- SELECTED PASSAGE
§ §
Fawning over: Professor, students present findings on Syracuse’s deer population

Natalie Riess | Art Director

After conducting extensive research, a SUNY-ESF professor handed Syracuse residents the hard truth about the city’s problematic white-tailed deer.

Brian Underwood, an adjunct associate professor in the Department of Environmental and Forest Biology at the State University of New York College of Environmental Science and Forestry, presented his research on the white-tailed deer population in the East Side of Syracuse on Tuesday at Nottingham High School.

Underwood said he and two of his students gave a presentation to provide the facts behind the deer problem in Syracuse.

The main point shown was that the distribution of deer in Syracuse is not uniform, Underwood said. Deer can be mostly found in and around the green spaces in the environment, he said, such as cemeteries, parks and institutional campuses.

Underwood and his students documented a large sample of deer in the northeast part of Syracuse’s East Side, he said. They found the highest concentration of the animals in the St. Mary Cemetery.



The current deer population in Syracuse is estimated to be about 218, with 19 deer per square mile, Underwood said. He added that people think these numbers have increased over the past few years but there is no data to support that.

The presentation showed that he counted the deer along roadsides from April 2013 through October 2013 and conducted snow track surveys from December 2013 to March.
§ §
- QUESTIONS TO ANSWER
a) Answer these questions from the Syracuse deer article:
(i) At which school was the research presented?
(ii) Where did the researchers find the highest concentration of deer?
(iii) What is the estimated current deer population in Syracuse?
b) Transcribe the Syracuse deer article from "Underwood and his" up to and including "2013 to March.".
The lines that follow are unrelated to the Syracuse deer article.
§ §
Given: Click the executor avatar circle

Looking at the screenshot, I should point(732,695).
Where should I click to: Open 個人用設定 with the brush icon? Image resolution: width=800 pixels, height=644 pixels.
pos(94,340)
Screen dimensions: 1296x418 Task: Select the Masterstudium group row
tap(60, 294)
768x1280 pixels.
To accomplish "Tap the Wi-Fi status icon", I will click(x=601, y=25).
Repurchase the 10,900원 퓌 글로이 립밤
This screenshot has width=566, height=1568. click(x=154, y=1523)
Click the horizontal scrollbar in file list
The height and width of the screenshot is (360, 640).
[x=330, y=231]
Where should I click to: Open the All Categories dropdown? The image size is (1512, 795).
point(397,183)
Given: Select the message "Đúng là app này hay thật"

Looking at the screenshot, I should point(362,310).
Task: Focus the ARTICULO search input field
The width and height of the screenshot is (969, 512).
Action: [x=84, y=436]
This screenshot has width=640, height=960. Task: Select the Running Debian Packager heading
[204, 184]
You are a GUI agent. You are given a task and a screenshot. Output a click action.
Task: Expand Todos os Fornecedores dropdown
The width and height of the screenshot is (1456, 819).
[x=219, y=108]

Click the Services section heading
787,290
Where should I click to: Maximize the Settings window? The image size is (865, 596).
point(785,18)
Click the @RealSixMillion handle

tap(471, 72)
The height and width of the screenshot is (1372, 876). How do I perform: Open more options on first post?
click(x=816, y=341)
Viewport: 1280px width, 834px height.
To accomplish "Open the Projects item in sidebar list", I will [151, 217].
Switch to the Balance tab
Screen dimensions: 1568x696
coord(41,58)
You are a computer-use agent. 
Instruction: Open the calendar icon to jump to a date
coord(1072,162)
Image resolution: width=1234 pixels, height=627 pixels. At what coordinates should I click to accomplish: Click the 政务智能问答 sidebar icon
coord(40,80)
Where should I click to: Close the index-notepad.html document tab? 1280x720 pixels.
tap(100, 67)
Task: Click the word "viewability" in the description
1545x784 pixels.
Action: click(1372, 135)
§ §
- TASK-BY-TASK ANSWERS
a)
(i) Nottingham High School
(ii) St. Mary Cemetery
(iii) About 218

b)
Underwood and his students documented a large sample of deer in the northeast part of Syracuse’s East Side, he said. They found the highest concentration of the animals in the St. Mary Cemetery.



The current deer population in Syracuse is estimated to be about 218, with 19 deer per square mile, Underwood said. He added that people think these numbers have increased over the past few years but there is no data to support that.

The presentation showed that he counted the deer along roadsides from April 2013 through October 2013 and conducted snow track surveys from December 2013 to March.